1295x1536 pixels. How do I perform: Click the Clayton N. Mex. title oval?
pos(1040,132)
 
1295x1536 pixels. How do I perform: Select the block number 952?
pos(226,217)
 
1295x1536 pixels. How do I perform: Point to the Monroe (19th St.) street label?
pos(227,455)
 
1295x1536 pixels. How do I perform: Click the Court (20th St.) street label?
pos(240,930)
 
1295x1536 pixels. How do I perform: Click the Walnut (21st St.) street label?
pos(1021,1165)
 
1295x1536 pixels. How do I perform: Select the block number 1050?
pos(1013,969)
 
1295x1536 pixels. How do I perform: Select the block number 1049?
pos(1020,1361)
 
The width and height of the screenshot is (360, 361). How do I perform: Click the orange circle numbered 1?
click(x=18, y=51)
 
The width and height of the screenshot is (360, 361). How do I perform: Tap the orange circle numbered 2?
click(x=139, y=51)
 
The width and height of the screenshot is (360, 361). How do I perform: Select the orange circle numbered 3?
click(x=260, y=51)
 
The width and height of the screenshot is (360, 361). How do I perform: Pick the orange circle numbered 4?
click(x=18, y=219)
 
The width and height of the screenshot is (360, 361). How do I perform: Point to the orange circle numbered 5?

____

- Brief: Write out the whole listing above again, putting "orange dot" wherever "orange circle" appears and leaving everything else untouched.

- Exercise solution:
1295x1536 pixels. How do I perform: Click the Clayton N. Mex. title oval?
pos(1040,132)
 
1295x1536 pixels. How do I perform: Select the block number 952?
pos(226,217)
 
1295x1536 pixels. How do I perform: Point to the Monroe (19th St.) street label?
pos(227,455)
 
1295x1536 pixels. How do I perform: Click the Court (20th St.) street label?
pos(240,930)
 
1295x1536 pixels. How do I perform: Click the Walnut (21st St.) street label?
pos(1021,1165)
 
1295x1536 pixels. How do I perform: Select the block number 1050?
pos(1013,969)
 
1295x1536 pixels. How do I perform: Select the block number 1049?
pos(1020,1361)
 
The width and height of the screenshot is (360, 361). How do I perform: Click the orange dot numbered 1?
click(x=18, y=51)
 
The width and height of the screenshot is (360, 361). How do I perform: Tap the orange dot numbered 2?
click(x=139, y=51)
 
The width and height of the screenshot is (360, 361). How do I perform: Select the orange dot numbered 3?
click(x=260, y=51)
 
The width and height of the screenshot is (360, 361). How do I perform: Pick the orange dot numbered 4?
click(x=18, y=219)
 
The width and height of the screenshot is (360, 361). How do I perform: Point to the orange dot numbered 5?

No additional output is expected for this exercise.